As organized crime blossomed, new theories arose to account for it. Sociologists at the
University of Chicago, for example, argued that criminal behavior did not result form mental or
biological inferiority, but represented a logical response to the environment. The gangster, growing
up in a climate of lawlessness and graft, was simply a product of his surroundings. In his study of
crime in Chicago, John Landesco noted that the gangster developed a self-image that legitimized his
behavior. He viewed himself as doing what everyone else in America was doing--seeking wealth and
power--but being more open about it. He thought of himself as satisfying a public demand for liquor
and other illicit, but essentially harmless, pleasures. He perceived himself as a community benefactor
who lent a helping hand to the poor. Indeed, Frank Uale was known as “the Robin Hood of
Brooklyn,” and the “godfather of 1000 children.” A remark attributed to Al Capone summed up much
of this rationale: “They call Capone a bootlegger. Yes. It’s bootleg while it’s on the trucks, but when
your host at the club, in the locker room, or on the Gold Coast hands it to you on a silver platter, it’s
hospitality.”
By the end of the decade, opponents of prohibition had successfully turned the tables on its
advocates.
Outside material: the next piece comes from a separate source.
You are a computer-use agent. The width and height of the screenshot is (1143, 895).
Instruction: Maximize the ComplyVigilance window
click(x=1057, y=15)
Once the drys had promised that prohibition would reduce crime; now the wets held
prohibition responsible for organized crime and pledged that with repeal, “the immorality of the
country, racketeering and bootlegging, will be a thing of the past.” Formerly the drys had claimed that
prohibition would eliminate poverty; now the wets asserted that the liquor industry could provide
needed jobs and revenue to a nation beginning to experience mass poverty in the Great Depression.
Prohibition was repealed in 1933. Yet it failed less because it triggered a crime wave or weakened the
economy than because it attempted the impossible: to regulate moral behavior in the absence of a
genuine consensus that the proscribed behavior was, in any real sense, immoral.